→ **WHAT YOU SHOULD DO**
Format the material below, starting with the line containing "Where should I click to: Open" and continuing through the line containing "[x=285, y=565]", as a two-column CSV with the header request,answer and one row for each request. Put each request's text and its answer in a single quoted field, replacing any line breaks with spaces.

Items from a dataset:
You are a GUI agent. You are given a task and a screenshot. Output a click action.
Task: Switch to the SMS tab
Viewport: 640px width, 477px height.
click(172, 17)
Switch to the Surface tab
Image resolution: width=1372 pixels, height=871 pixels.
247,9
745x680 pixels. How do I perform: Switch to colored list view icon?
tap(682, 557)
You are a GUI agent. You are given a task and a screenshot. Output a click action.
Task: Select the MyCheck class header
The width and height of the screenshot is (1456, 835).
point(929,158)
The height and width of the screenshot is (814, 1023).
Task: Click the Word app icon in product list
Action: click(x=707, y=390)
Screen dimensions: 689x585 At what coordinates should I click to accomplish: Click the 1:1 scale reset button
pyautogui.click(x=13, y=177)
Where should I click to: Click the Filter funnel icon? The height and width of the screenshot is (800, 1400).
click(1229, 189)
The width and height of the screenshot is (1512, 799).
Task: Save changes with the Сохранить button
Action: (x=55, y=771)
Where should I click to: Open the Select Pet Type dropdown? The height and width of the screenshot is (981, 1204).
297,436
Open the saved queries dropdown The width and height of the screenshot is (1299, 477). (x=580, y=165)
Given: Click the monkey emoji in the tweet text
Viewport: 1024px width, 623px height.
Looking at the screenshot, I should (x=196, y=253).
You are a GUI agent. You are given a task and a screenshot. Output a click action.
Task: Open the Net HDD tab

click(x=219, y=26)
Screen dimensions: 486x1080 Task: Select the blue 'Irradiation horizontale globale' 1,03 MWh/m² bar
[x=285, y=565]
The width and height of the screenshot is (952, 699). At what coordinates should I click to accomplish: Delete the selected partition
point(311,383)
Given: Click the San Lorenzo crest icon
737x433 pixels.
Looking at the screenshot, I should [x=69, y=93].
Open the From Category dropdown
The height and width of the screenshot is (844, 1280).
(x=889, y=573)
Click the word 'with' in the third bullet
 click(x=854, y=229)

→ **THE RESPONSE**
request,answer
"Where should I click to: Open the Select Pet Type dropdown? The height and width of the screenshot is (981, 1204).","297,436"
"Open the saved queries dropdown The width and height of the screenshot is (1299, 477).","(x=580, y=165)"
"Given: Click the monkey emoji in the tweet text Viewport: 1024px width, 623px height.","Looking at the screenshot, I should (x=196, y=253)."
"You are a GUI agent. You are given a task and a screenshot. Output a click action. Task: Open the Net HDD tab","click(x=219, y=26)"
"Screen dimensions: 486x1080 Task: Select the blue 'Irradiation horizontale globale' 1,03 MWh/m² bar","[x=285, y=565]"